Simple image vectorization
Vectorization is when you take some minecraft-style raster image and make a crisp vector picture out of it.
It's especially useful when you want to turn a satellite photo into a map. Or if you want to scan some blueprint and turn it into a CAD model. Or if you want to reissue an old game and you don't want to redraw all the artwork from scratch.
The algorithm I'm going to show you has nothing to do with all these things. It's a basic vectorization technique which, in its original form, has little to none applications in the industry.
On the plus side, it illustrates the approach rather well. It shows how things like bilinear interpolation, gradient descent, and parametric splines work together to solve a real-world problem. At the very least, it makes learning about all these things a little more compelling.
An input image
A raster image is essentially a rectangular table of things.

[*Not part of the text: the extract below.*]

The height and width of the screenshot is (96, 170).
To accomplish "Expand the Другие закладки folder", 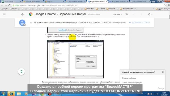I will (x=163, y=9).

If it's a full-color RGB, then it's a table of color pixels. Color pixels are the triplets of 8-bit integer values where each value represents an amount of red, green, and blue color.
Medical images, such as obtained from computed tomography, are usually the tables of 12-bit or 16-bit integers. It's not a color really since the values come from invisible X-ray radiation, but they are called gray values nevertheless.
Satellite images may have a lot of channels. Apart from the colors of the visible specter they may contain ultra-violet and infra-red luminosity. Channels may be represented by integers or floating point values.
Our image will be a simple gray-scale bitmap.
Technically, we can already turn it into vectors rather easily. Let's just agree on some threshold, and mark the contour of all the pixels that have the values exceeding this threshold.
Well, it's simple, but it's not what we wanted. We want curves, not corners. And for that, we have to make our image less cornery.
Image interpolation
Let's say our image is not a table of values. Let's say we only know the values in the centers of the pixels, and we have to guess the values between them somehow.
This is called interpolation. The simplest case would be the nearest neighbor interpolation, where for every point on an image, the value is the value from the nearest pixel's center. But this simply turns it back into a table.
A little more advanced is the bilinear interpolation. The value is the linear sum of the four neighboring values. It looks like this.
// pixel value with out of bounds checks function pixel_in(pixels, i, j) { if(i >= pixels.length) return pixel_in(pixels, pixels.length-1, j); if(i < 0) return pixel_in(pixels, 0, j); if(j >= pixels[0].length) return pixel_in(pixels, i, pixels[0].length-1); if(j < 0) return pixel_in(pixels, i, 0); return pixels[i][j]; } // linear interpolation function value_in(pixels, x, y) { var j = Math.floor(x - 0.5); var tj = x - 0.5 - j; var i = Math.floor(y - 0.5); var ti = y - 0.5 - i; return pixel_in(pixels, i, j) * (1 - ti) * (1 - tj) + pixel_in(pixels, i, j+1) * (1 - ti) * (tj) + pixel_in(pixels, i+1, j+1) * (ti) * (tj) + pixel_in(pixels, i+1, j) * (ti) * (1 - tj); } |
If we darken the pixels where the interpolated value meets the threshold, we'll get some kind of a contour.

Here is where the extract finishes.